Appendix A Additional Results on Model Uncertainty

Figure 2 shows the model uncertainty comparison of different methods on the task of image colourization. In our visualization, the confidence interval is superimposed as highlights on top of the dimmed mean generated sample. A wider confidence interval corresponds to greater model uncertainty, visually appeared as a brighter colour. As shown, BicycleGAN, MSGAN and DivCo produce diverse results but their samples fail to preserve the details from the input and lack visual fidelity (i.e., look unrealistic). Conversely, MoNCE generates samples with limited diversity, with uncertainty primarily concentrated in less ambiguous areas, such as the strawberry’s leaf (where the colour of the strawberry leaf should be green). DDRM produces samples that show desaturation and minimal diversity, and fails to capture different plausible solutions (e.g., the strawberry’s colour could be either red or green). NDM provides diverse samples but shows high uncertainty in regions that should not contain much diversity (e.g., the leaf on the strawberry). cIMLE’s model uncertainty does not fully encompass the entire strawberry. In contrast, CHIMLE generates diverse samples while assigning low model uncertainty to regions in the input that are less ambiguous and high uncertainty to regions that should contain more diversity, capturing a comprehensive and precise representation of uncertainty in the input data.

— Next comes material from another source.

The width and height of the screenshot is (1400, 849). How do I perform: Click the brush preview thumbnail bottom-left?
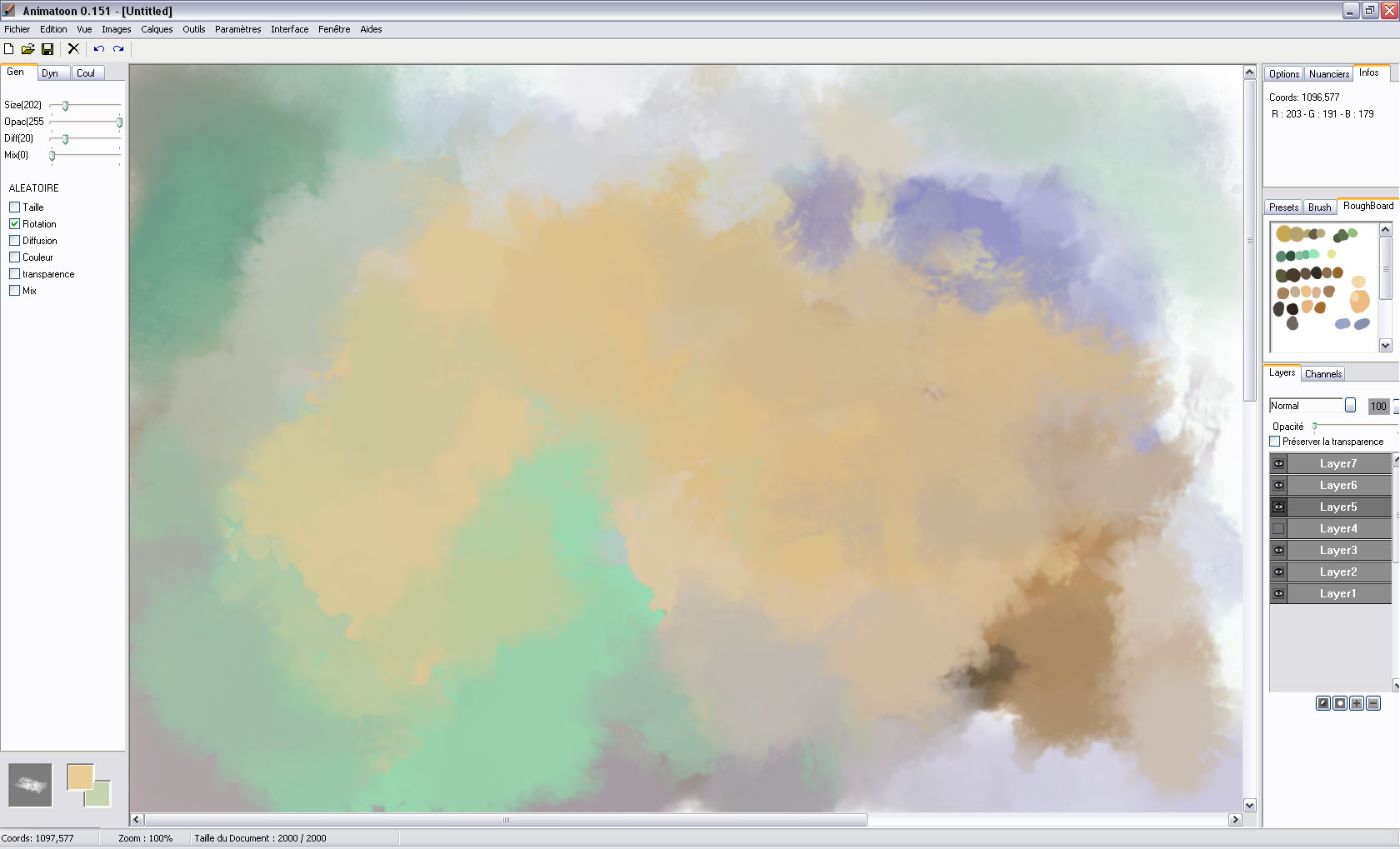(30, 784)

Figure 3 shows the model uncertainty comparison of different methods on the task of image decompression. As shown, BicycleGAN, MSGAN and DivCo produce excessively diverse samples, resulting in model uncertainty that spans across the entire image. Conversely, MoNCE lacks sample diversity and fails to capture the inherent ambiguity present in the input. DDRM struggles to generate reasonable samples in this example. NDM produces diverse samples but the generated samples are blurry. The IMLE-based methods, cIMLE and CHIMLE, show model uncertainties that effectively capture the ambiguous regions in the input, such as the edges of the human and the trees in the top right corner.